Nonetheless, something is clearly wrong.  Hall-of-Famer Joe Morgan has criticised the now-sacrosanct five-man rotation.  Hall-of-Fame pitchers from Ferguson Jenkins to Nolan Ryan, the latter of whom once threw 244 pitches in a 15-inning game back in 1971, have gone on record criticising the obsessive emphasis on pitch counts that burdens games with scores of relief pitchers who never would have made the team back when they pitched.  When I read fan comments about how "overuse" by the (implied) abusive Charlie Manuel is the cause of Halladay's back and shoulder issues this season, I can only shake my head at their lack of historical perspective and capitulation to unproven conventional wisdom.


Those of us who love baseball and its glorious history, however, can reminisce fondly about games such as the one played in San Francisco on 2 July 1963.  Spahn is long gone, having succumbed to cancer back in 2003.  Marichal, "the Dominican Dandy," is now 74.  The two greatest National Leaguers who ever played, Mays and Aaron, who went 1 for a combined 12 that night, are now 81 and 78, respectively.  Time marches on for us all.  But I will always remember these legends as they were in their prime and my youth, itself but a distant memory.

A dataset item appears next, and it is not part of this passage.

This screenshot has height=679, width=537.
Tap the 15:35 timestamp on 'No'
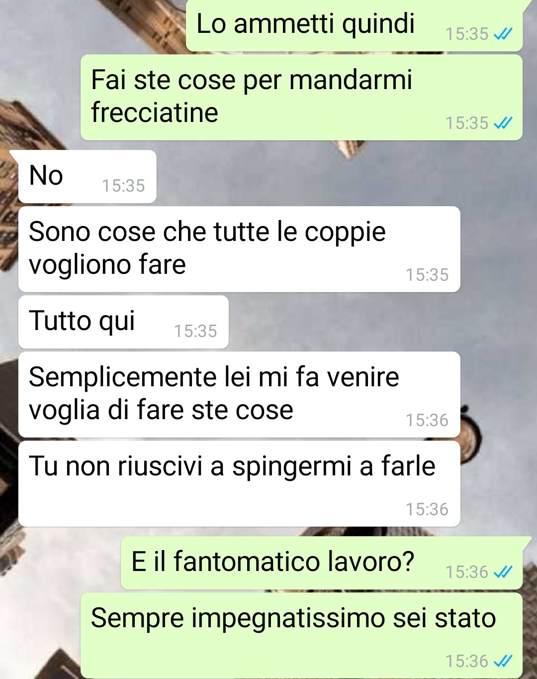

The heroes that night, Juan Marichal (l)
and the incomparable Willie Mays (r)




1964 Topps Card: Still true,
all these many years later



1 comment:

  1. Spahn was once interviewed in the 1990s during a televised baseball game. He was asked the inevitable question: "How do you feel about the incredible salaries players make these days?" Sphan replied, "I'm an old man and I'll be dead soon. I don't care about the money, I just wish I were young again so I could be down on the field playing. It was so much fun!" How cool is that?